The success rate is defined as the number of successful projects divided by the total number of projects. All projects are grouped by their goal size in USD in buckets of each $5000. Then the success rate of each group is calculated by counting the successful and failed projects. Projects with smaller goals have a higher success rate, as projects become bigger the success rate drops. The red line is a fit following a simple model, where success rate and goal size are inversely proportional (\(goal \propto \frac{1}{success\_rate}\)). This simple model seems to describe the underlying dynamics surprisingly well.
Most projects are located in four cities: New York, Los Angeles, San Francisco and Chicago. This plot analyses how much money is on average pledged per successful project in each of these cities over the last years. The orange line is the average for all projects in the dataset from the whole world. The size of each data point corresponds to the number of projects in that place in that year. Projects in San Francisco raise on average almost 3x more than in the other 3 cities! And from the trend it looks like San Francisco is going to even increase this lead.
This dataset is definitely highly interesting and also very relevant. We got quite a lot of information about a huge amount of crowdsourcing projects located on Kickstarter. Even though the dataset is not 100% complete (for example projets from the theater category show an unreasonable success rate before 2012), we could still draw lots of valueable conclusion. The missing data is due to the fact that the Kickstarter API is not made for a study like this, and some workarounds are necessary to retrieve data about as many projects as possible.
The next step would be to predict for live projects whether they will succeed - or not. We found that the success rate is strongly affected by project goal size, location, category, campaign length and experience of the creator. With this information it should be possible to make reasonable predictions for the success of a live project.

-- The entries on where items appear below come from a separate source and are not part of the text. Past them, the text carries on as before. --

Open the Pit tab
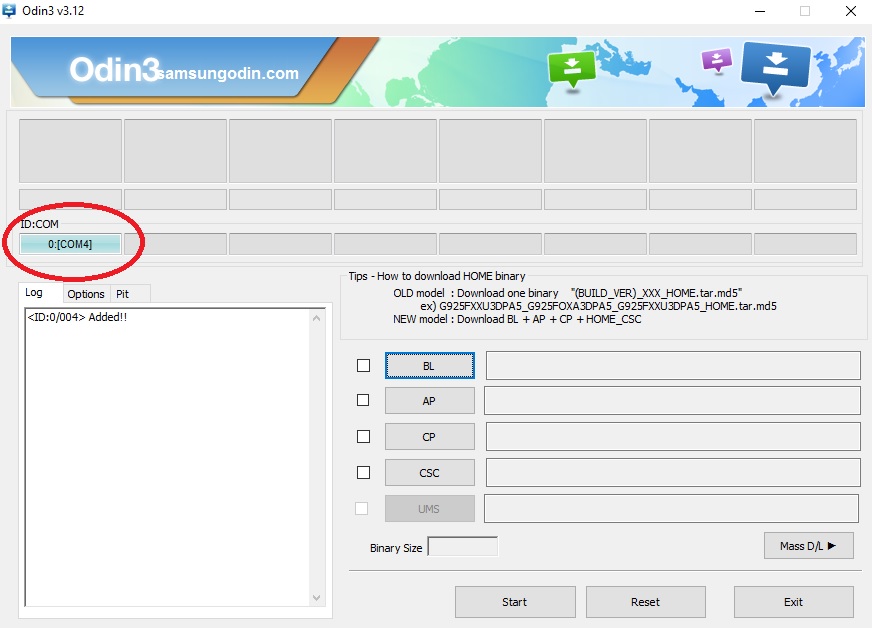872x628 pixels. coord(123,294)
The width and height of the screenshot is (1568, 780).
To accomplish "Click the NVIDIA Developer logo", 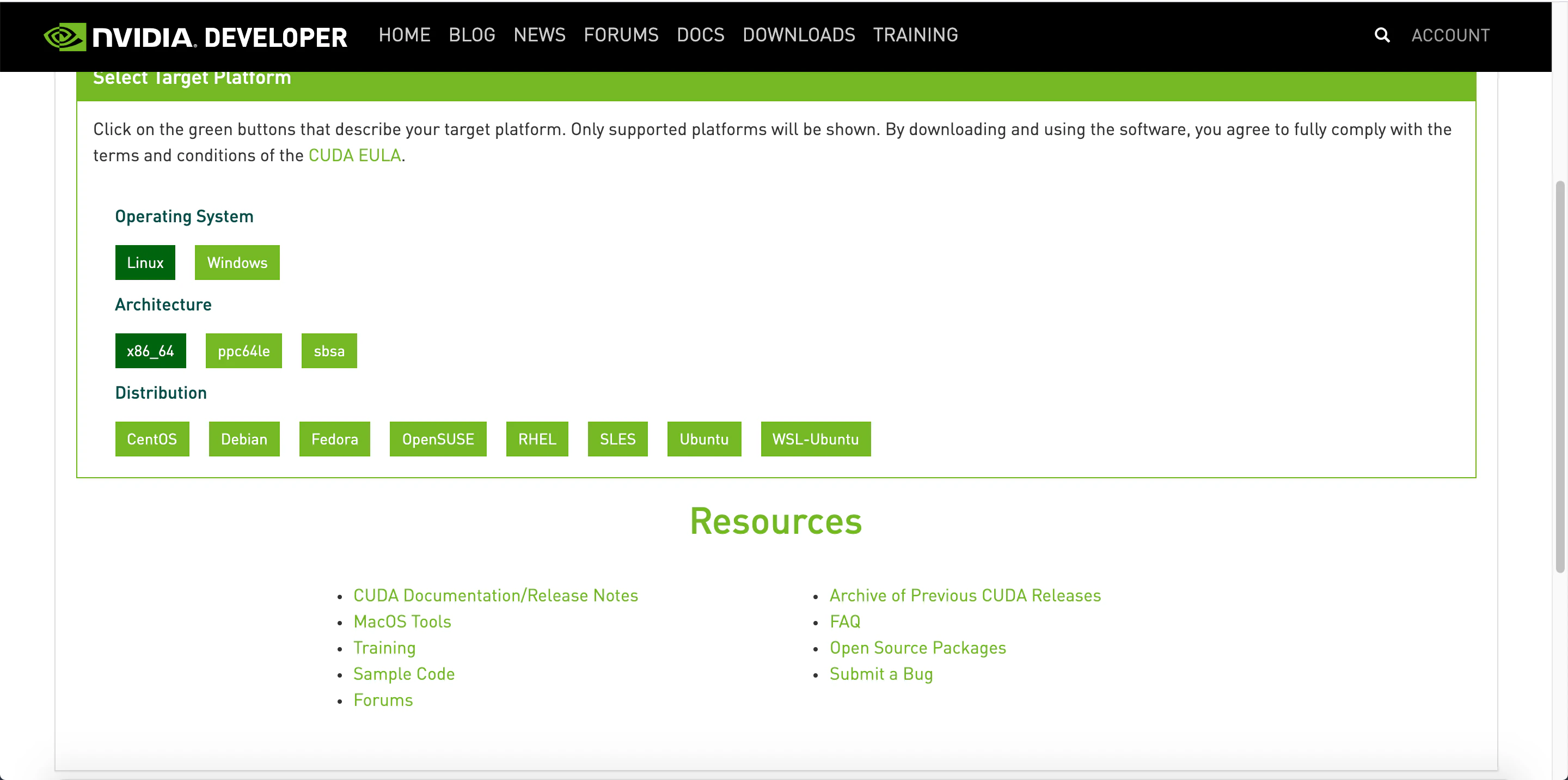I will [195, 37].
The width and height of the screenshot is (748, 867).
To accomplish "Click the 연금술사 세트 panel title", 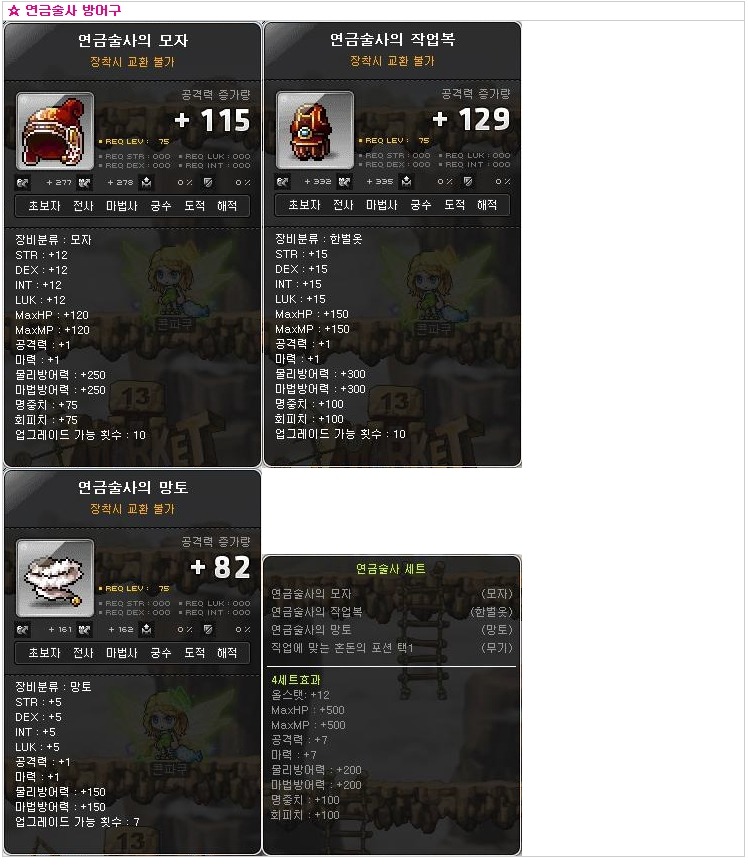I will click(391, 569).

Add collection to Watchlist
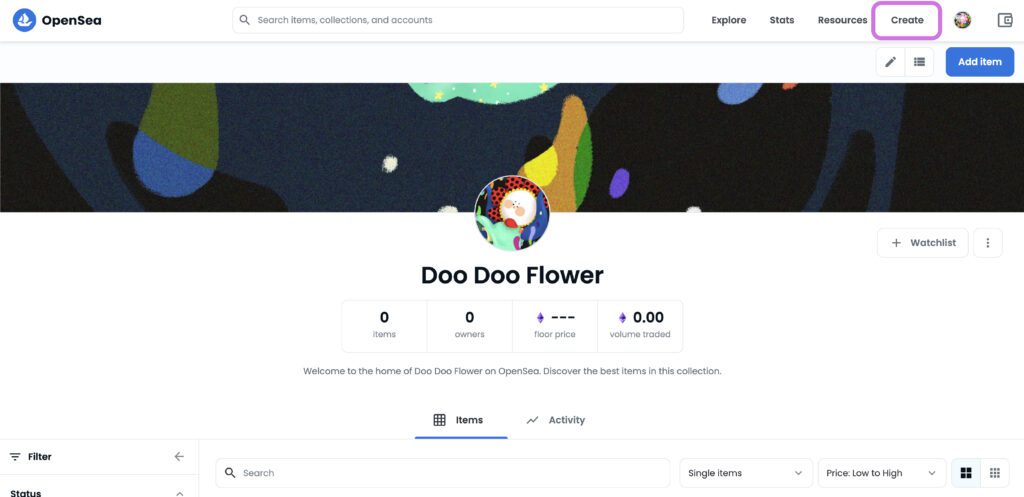click(x=922, y=243)
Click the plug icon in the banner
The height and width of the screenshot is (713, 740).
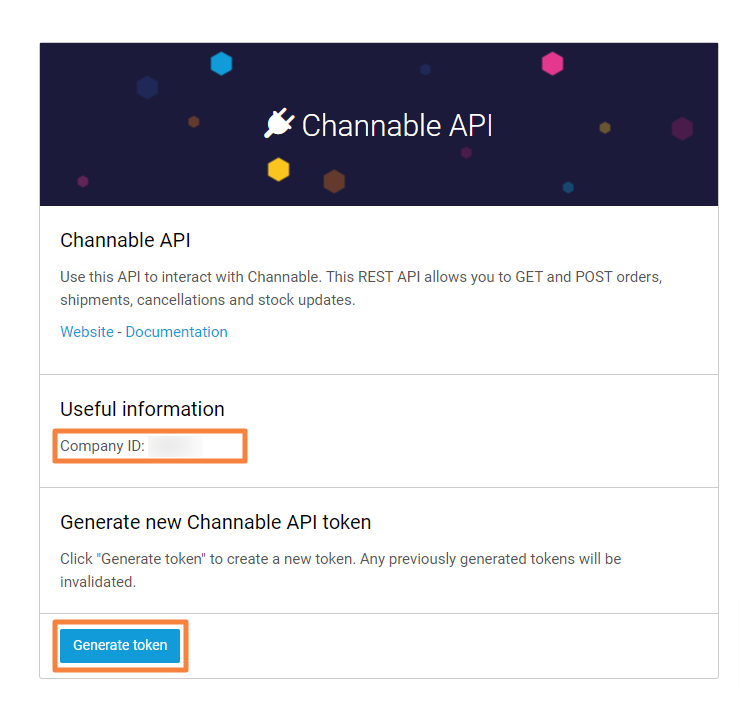279,124
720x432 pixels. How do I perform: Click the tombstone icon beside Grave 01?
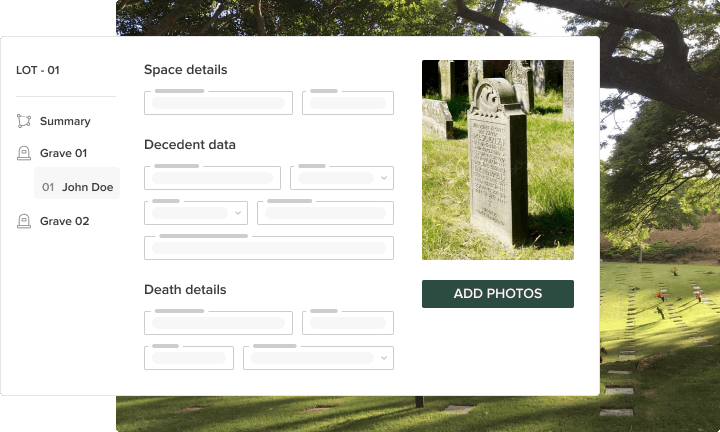coord(24,153)
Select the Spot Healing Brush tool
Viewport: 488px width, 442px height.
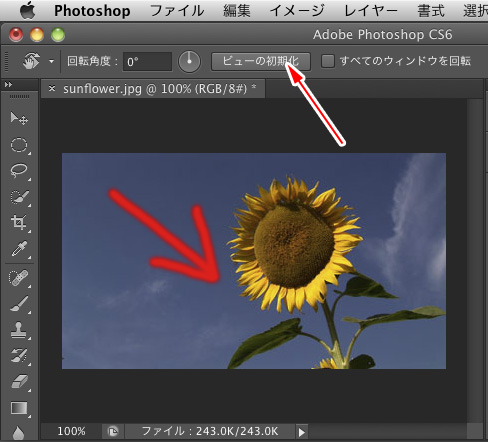point(19,278)
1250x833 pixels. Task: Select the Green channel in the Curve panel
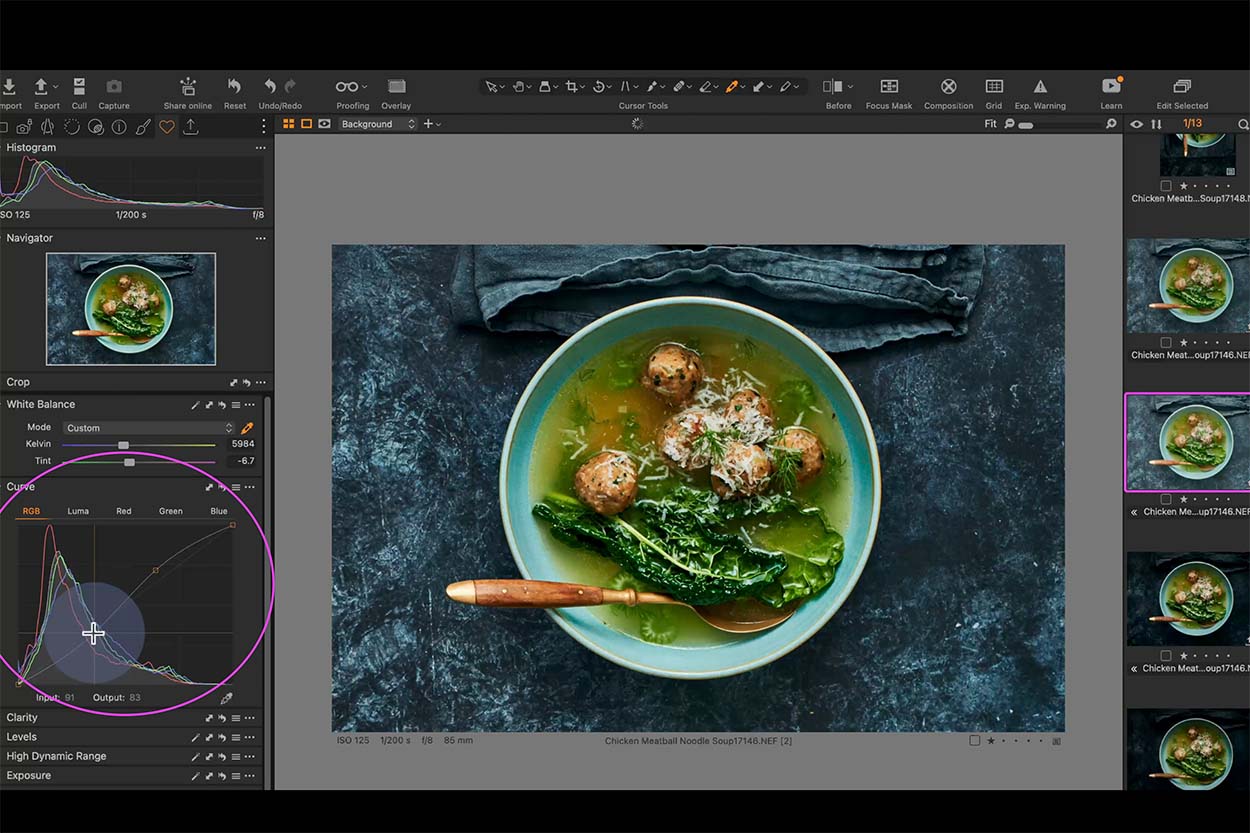click(x=170, y=510)
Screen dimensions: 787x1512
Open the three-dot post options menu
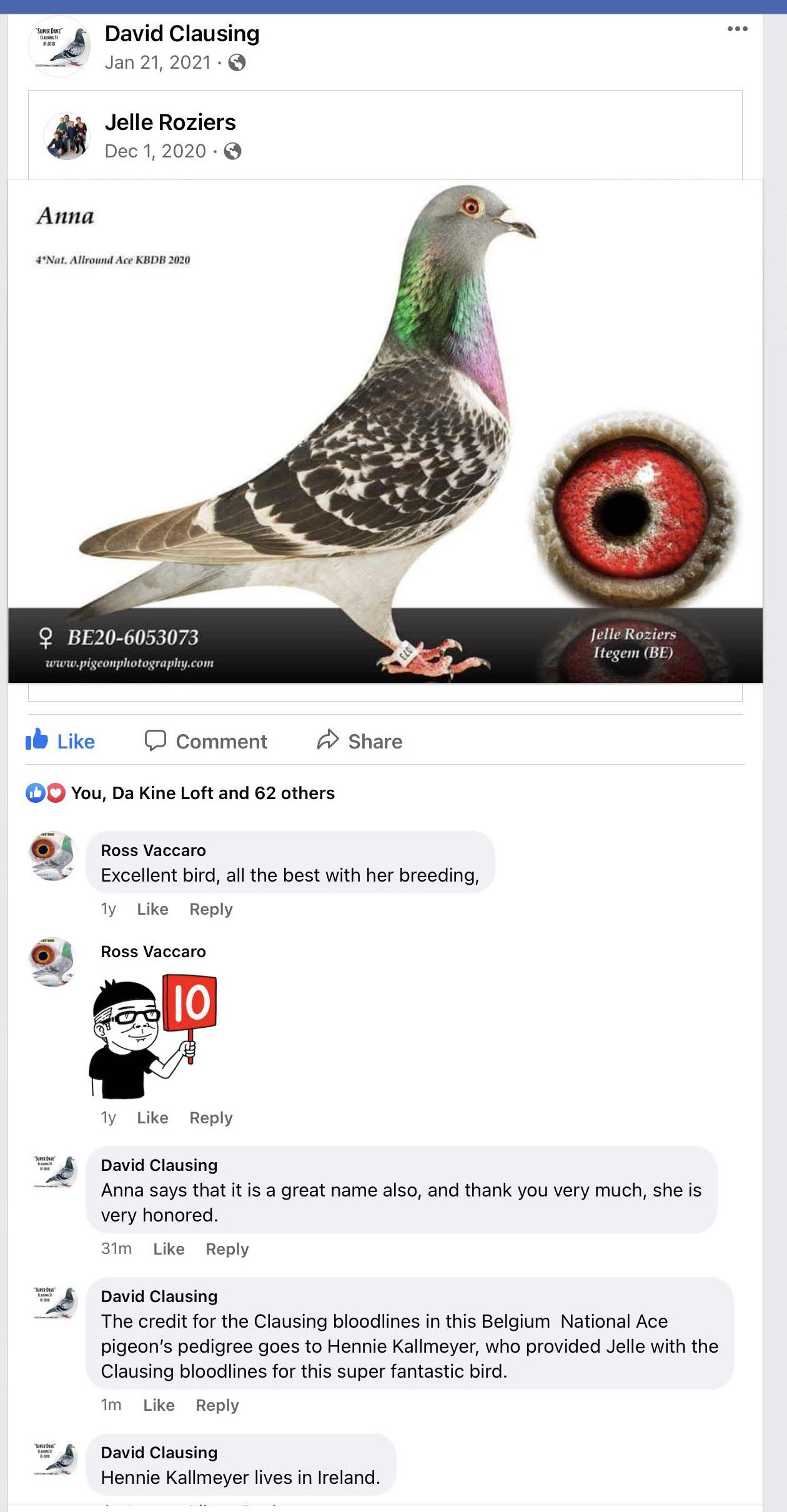737,29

Probably the single most important insight is the overall growth of Kickstarter, though is maybe not too surprising given the recent hype of crowdfunding. However what might be surprising and also worrysome is the drop of the success rate early 2014. Even though the total money raised is still growing, a too large fraction of failed projects will be discouraging and frustrating for new members of the community. I believe Kickstarter should make sure that the quality of the projects stays high in the future.